Sherry ist ein Wein voller Tradition, Eleganz und Komplexität. Er fasziniert sowohl Kenner als auch Neugierige und bietet ein unvergleichliches Geschmackserlebnis. Aber was ist Sherry eigentlich und was macht ihn so besonders? In diesem umfassenden Leitfaden laden wir Sie ein, mit uns die Welt des Sherrys zu erkunden. Von seiner Herkunft und Geschichte über die Herstellung bis hin zu Verzehrempfehlungen und erstaunlichen Fun Facts. Tauchen Sie ein in die fesselnde Welt des Sherrys und erfahren Sie, weshalb dieser Wein für jeden Weinfan unverzichtbar ist.

Was ist Sherry?

Sherry ist ein verstärkter Wein (engl. fortified wine), der in der andalusischen Region im Süden Spaniens produziert wird. Seine besondere Herstellungsmethode und die Vielfalt an Geschmacksrichtungen, die von trocken und nussig bis süß und fruchtig reichen, heben ihn hervor. Durch die Zugabe von Branntwein während des Herstellungsprozesses erhält Sherry seinen typischen Alkoholgehalt, der normalerweise zwischen 15 % und 22 % liegt.

Die Vielfalt der Sherrysorten

Sherry ist ein äußerst vielseitiger Wein, der in unterschiedlichen Stilrichtungen erhältlich ist. Zu den bekanntesten Sorten gehören:

Fino: Ein heller, trockener Sherry mit einem subtilen, leicht nussigen Geschmack. Er reift unter einer Schicht Florhefe, die ihm seine charakteristische Leichtigkeit verleiht.

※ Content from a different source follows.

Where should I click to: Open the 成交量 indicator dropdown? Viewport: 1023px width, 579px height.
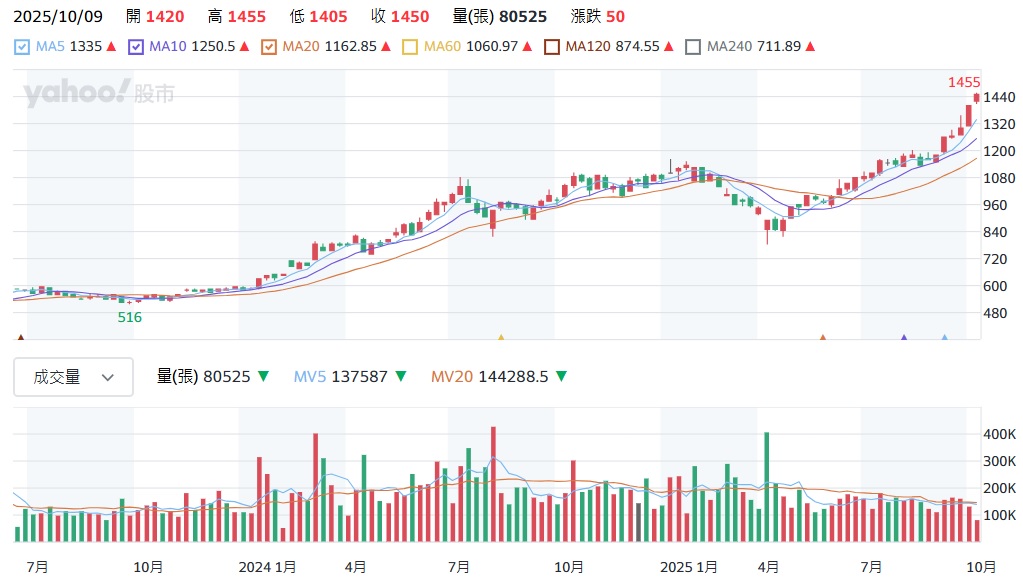(73, 377)
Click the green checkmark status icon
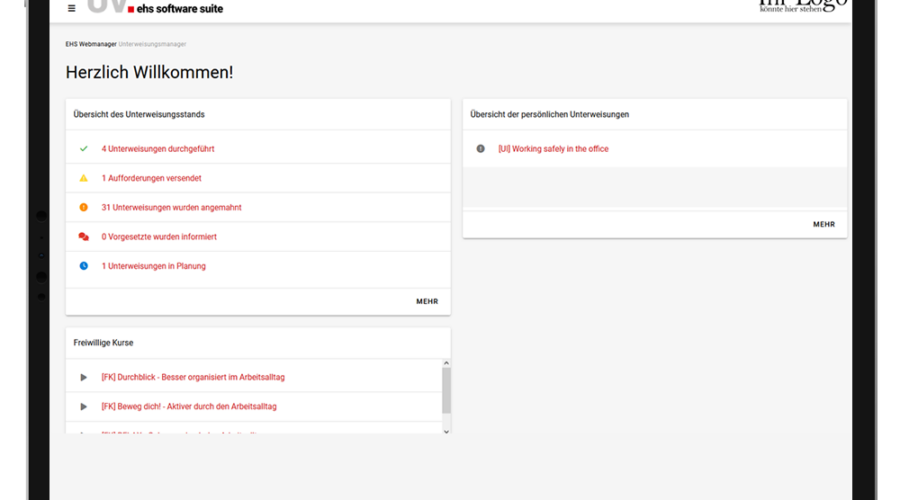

Manzanilla: Ähnelt dem Fino, wird jedoch ausschließlich in der Küstenstadt Sanlúcar de Barrameda hergestellt. Seine leicht salzige Note macht ihn besonders frisch.

Amontillado: Dieser Sherry reift zunächst wie ein Fino unter Florhefe und erfährt anschließend oxidative Reifung, was ihm ein nussiges, komplexes Aroma verleiht.

Oloroso: Ein dunkler, reichhaltiger und vollmundiger Sherry, der ausschließlich oxidativ reift und kräftige Aromen von Nüssen, Trockenfrüchten und Gewürzen aufweist.

Palo Cortado: Eine seltene Sherry-Sorte, die die Eleganz eines Amontillado mit der Tiefe eines Oloroso kombiniert und ein einzigartiges Geschmacksprofil bietet.

Pedro Ximénez (PX): Ein süßer Sherry aus getrockneten Pedro-Ximénez-Trauben, bekannt für seine intensive Süße und Aromen von Rosinen und Schokolade.

Cream Sherry: Eine Mischung aus Oloroso und süßen Sherrysorten wie PX, die einen süßen, cremigen Geschmack bietet.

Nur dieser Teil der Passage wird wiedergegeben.